**Given instruction:** Recast the items as a Markdown table with the columns Number and Item line, starting at the line that contains "Given: Click negative" and ending at the last line of the items, both included. Number the rows, leave out blank lines, and omit the pictures.

[Records of locating words and elements]
=====

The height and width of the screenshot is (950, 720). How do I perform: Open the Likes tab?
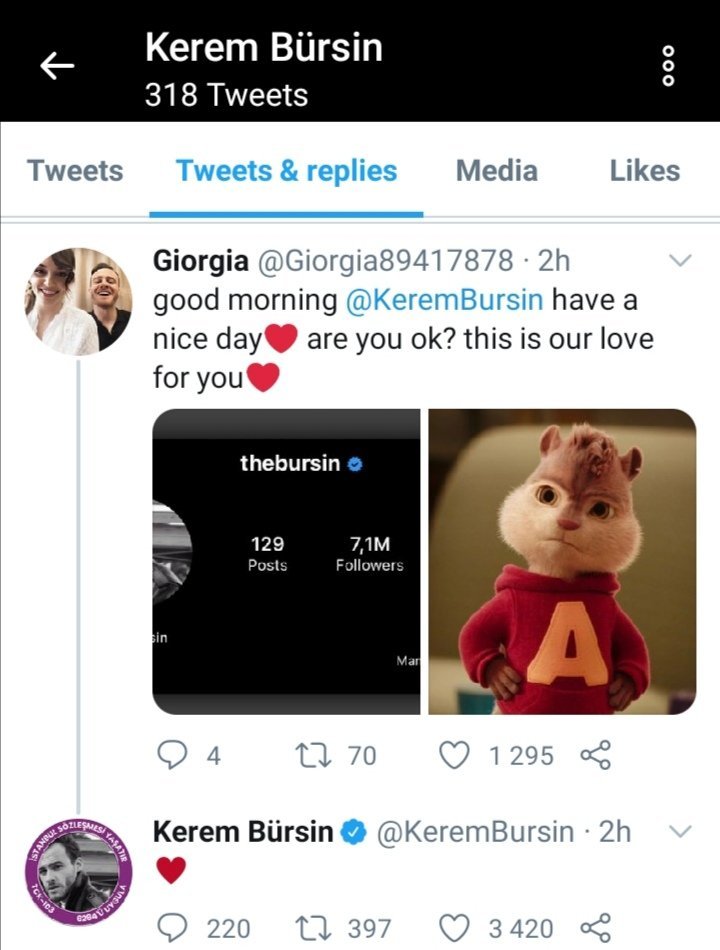[644, 171]
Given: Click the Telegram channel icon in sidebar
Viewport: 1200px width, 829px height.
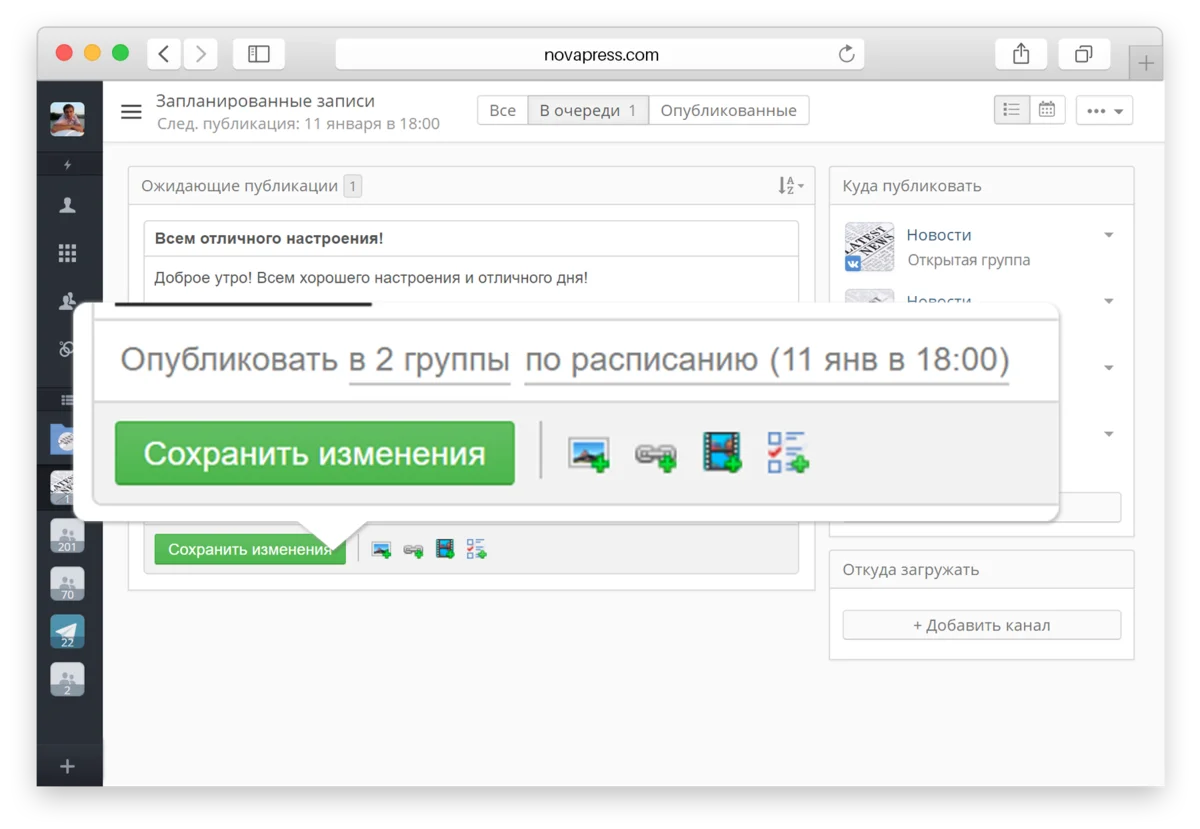Looking at the screenshot, I should (67, 632).
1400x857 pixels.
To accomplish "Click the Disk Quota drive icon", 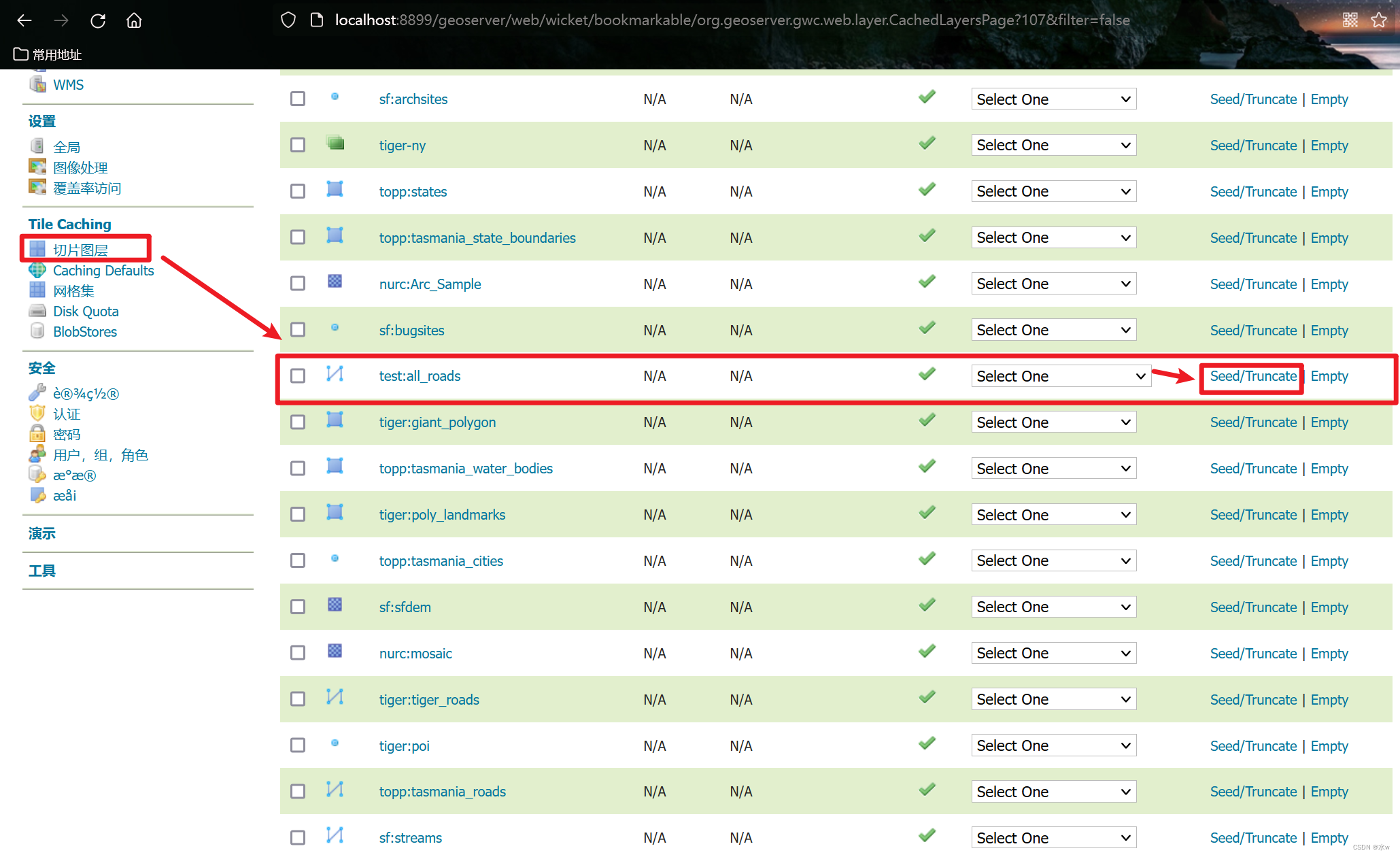I will 37,312.
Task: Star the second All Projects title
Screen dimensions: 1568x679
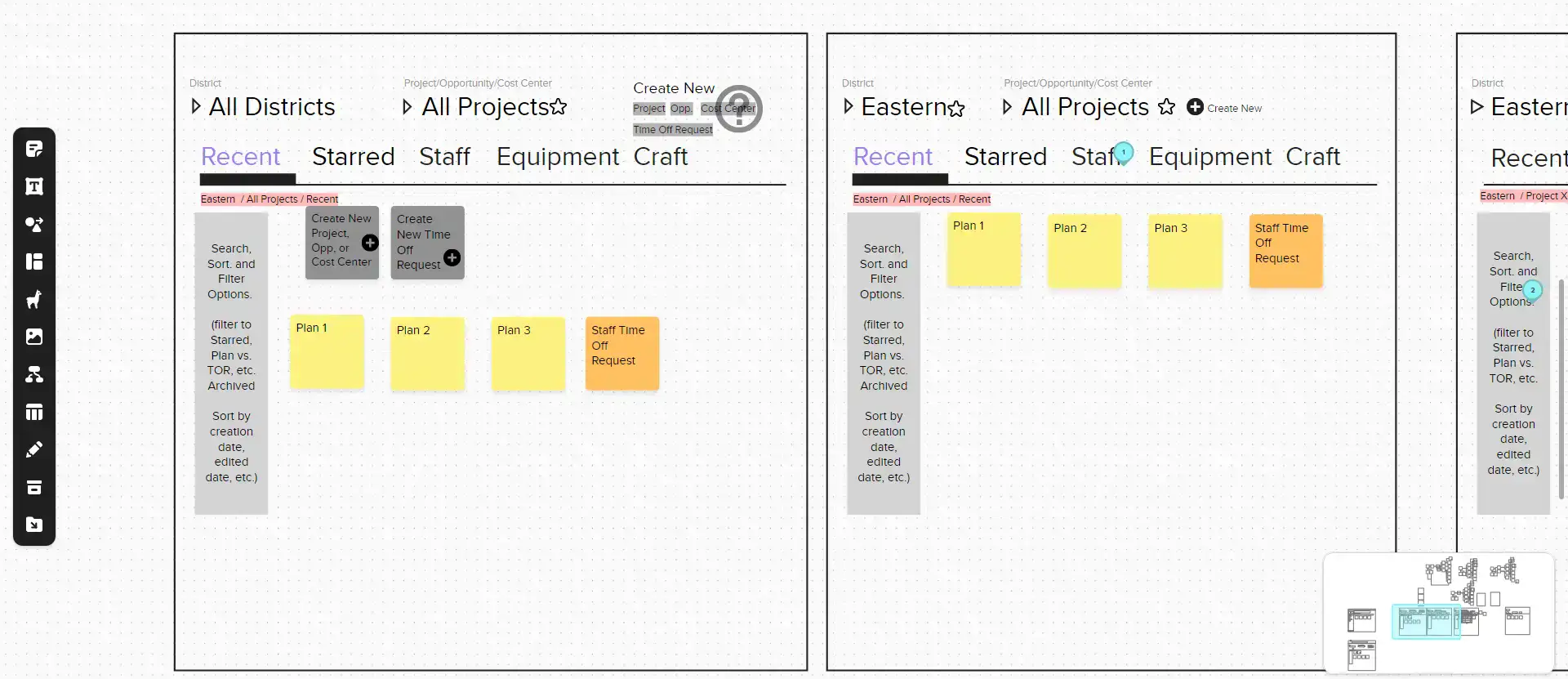Action: [x=1166, y=106]
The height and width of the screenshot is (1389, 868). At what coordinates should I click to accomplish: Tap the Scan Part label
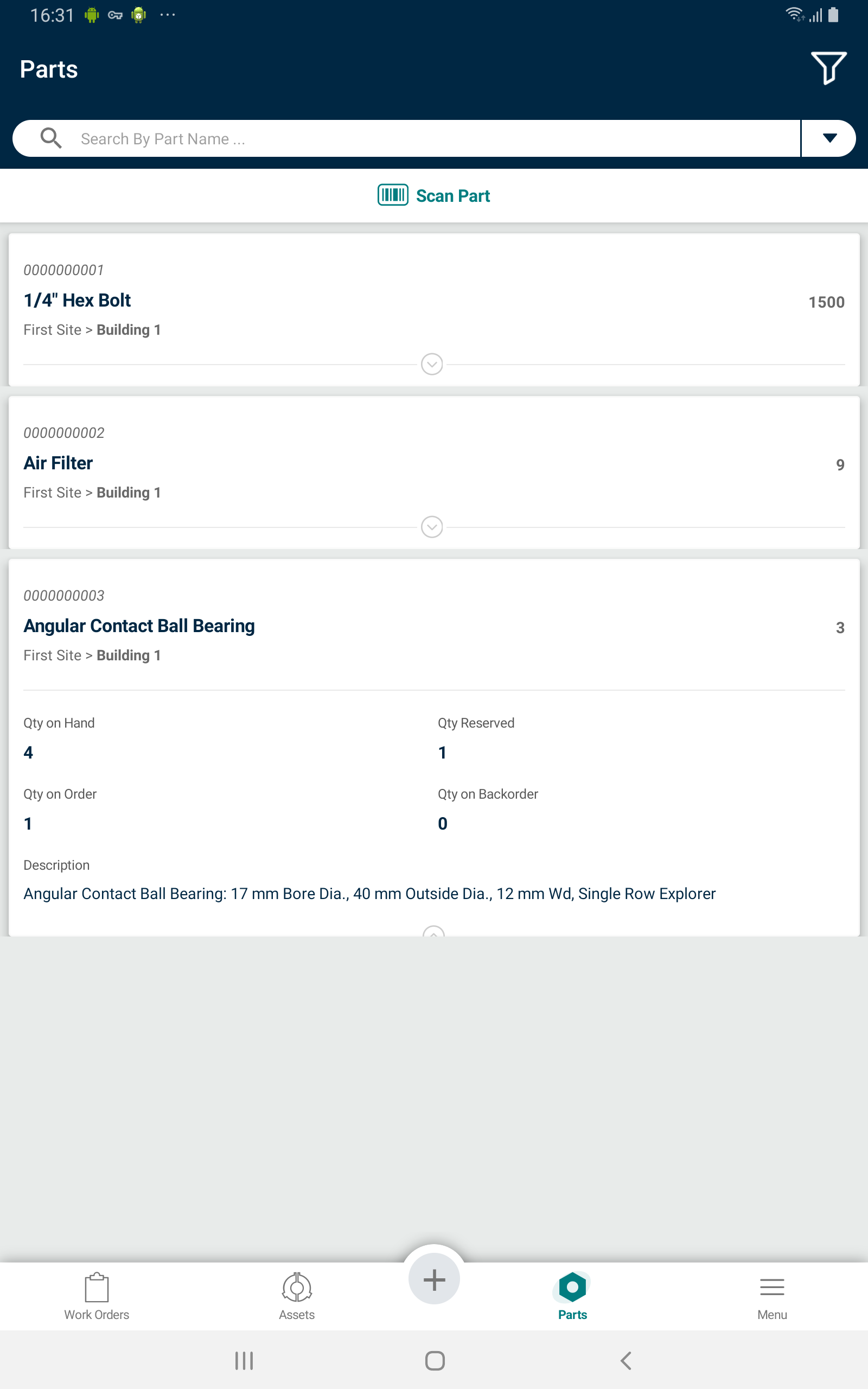453,196
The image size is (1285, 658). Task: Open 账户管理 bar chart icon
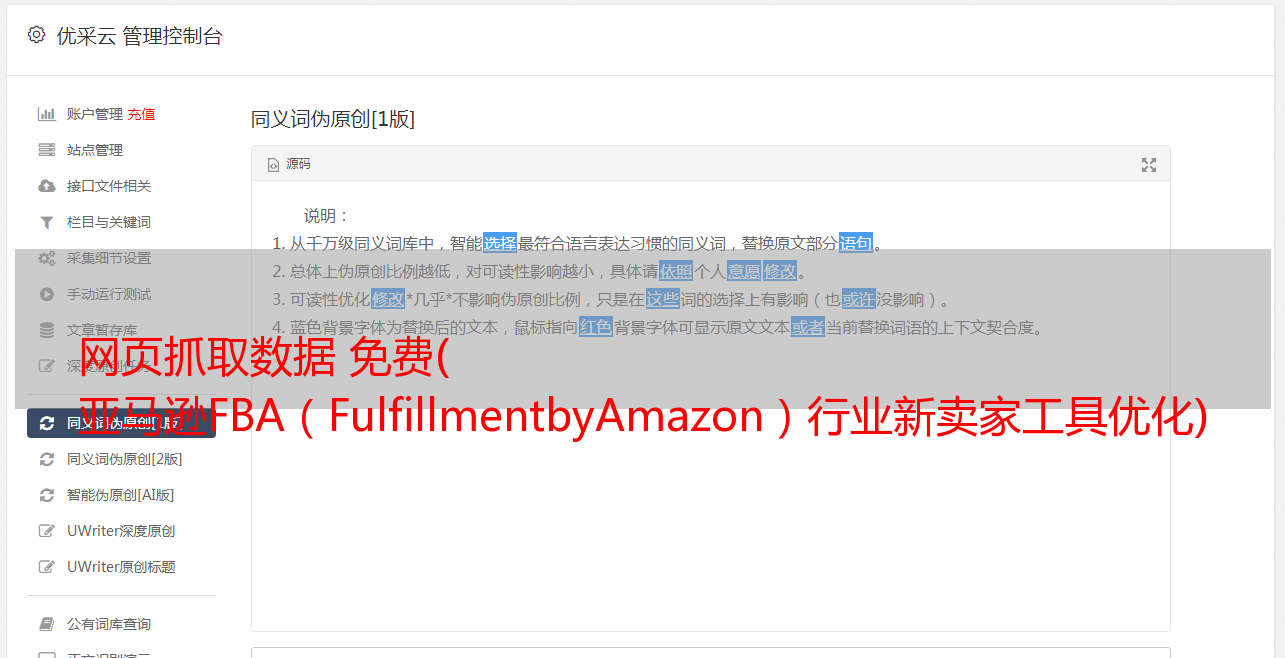46,114
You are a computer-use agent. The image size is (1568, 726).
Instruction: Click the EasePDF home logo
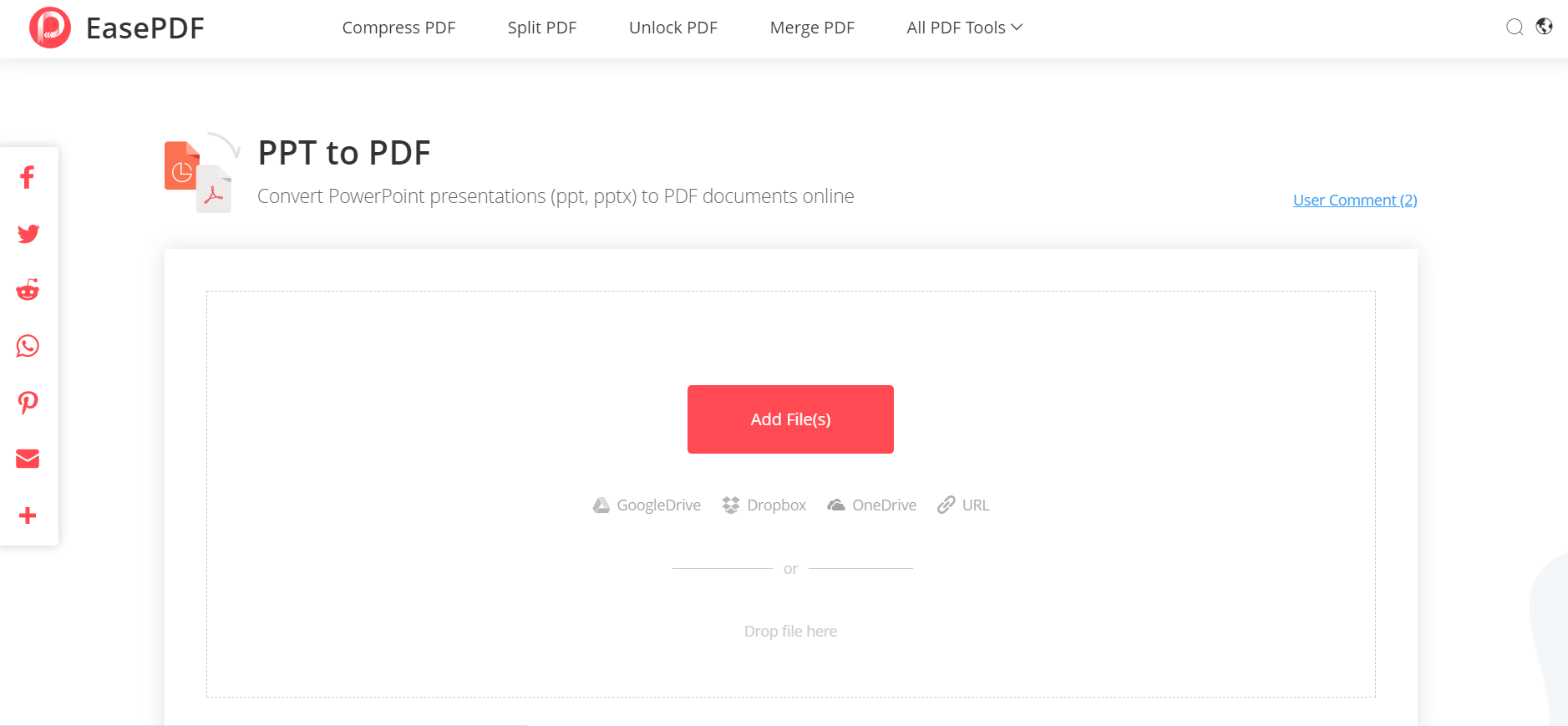tap(116, 28)
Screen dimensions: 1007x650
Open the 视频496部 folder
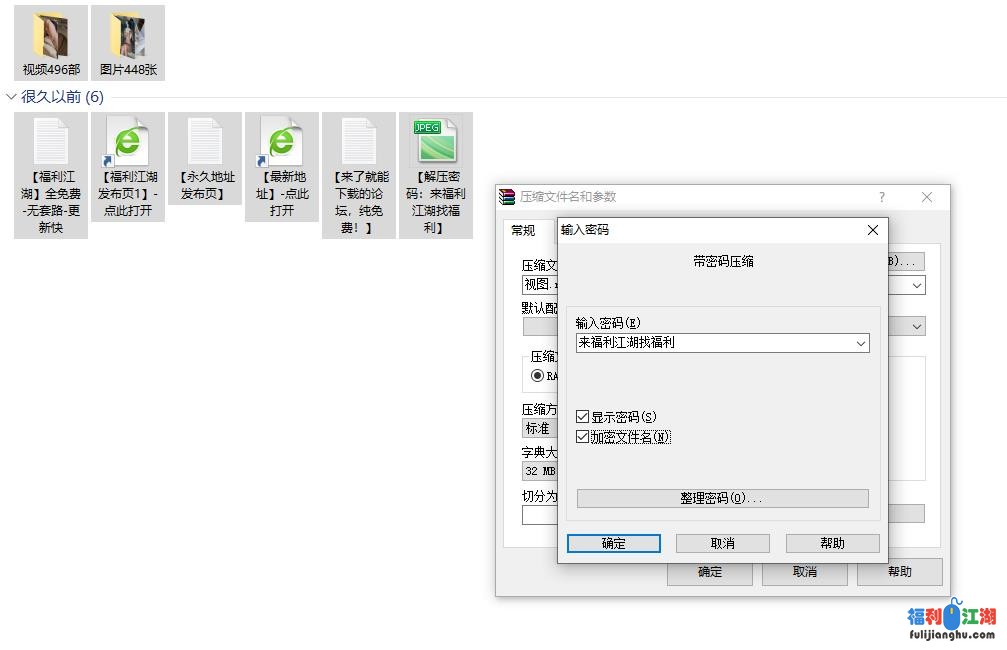point(51,40)
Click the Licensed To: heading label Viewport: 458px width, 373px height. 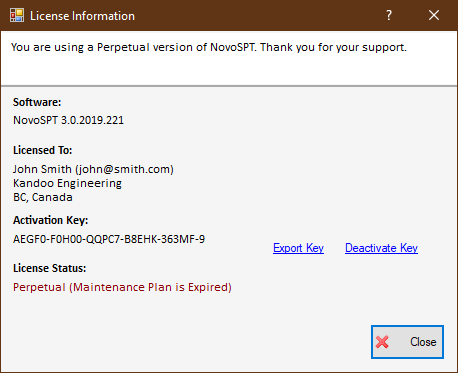pos(43,150)
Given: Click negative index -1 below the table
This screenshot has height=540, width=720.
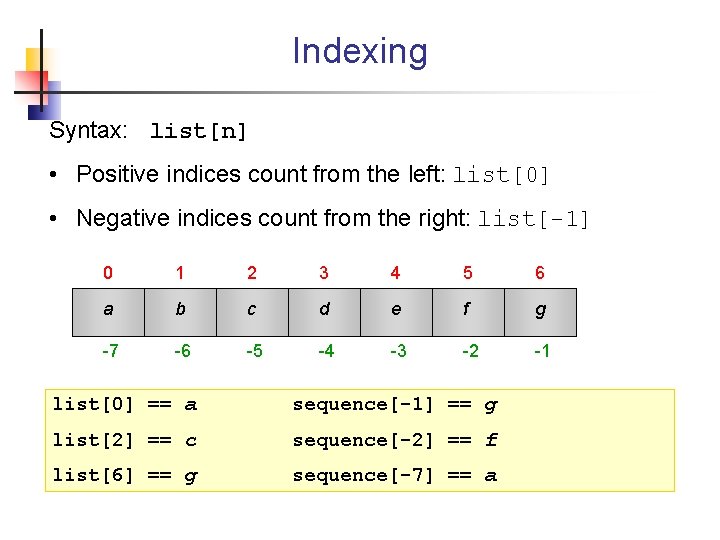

=====

**The answer:**
| Number | Item line |
|---|---|
| 1 | Given: Click negative index -1 below the table |
| 2 | This screenshot has height=540, width=720. |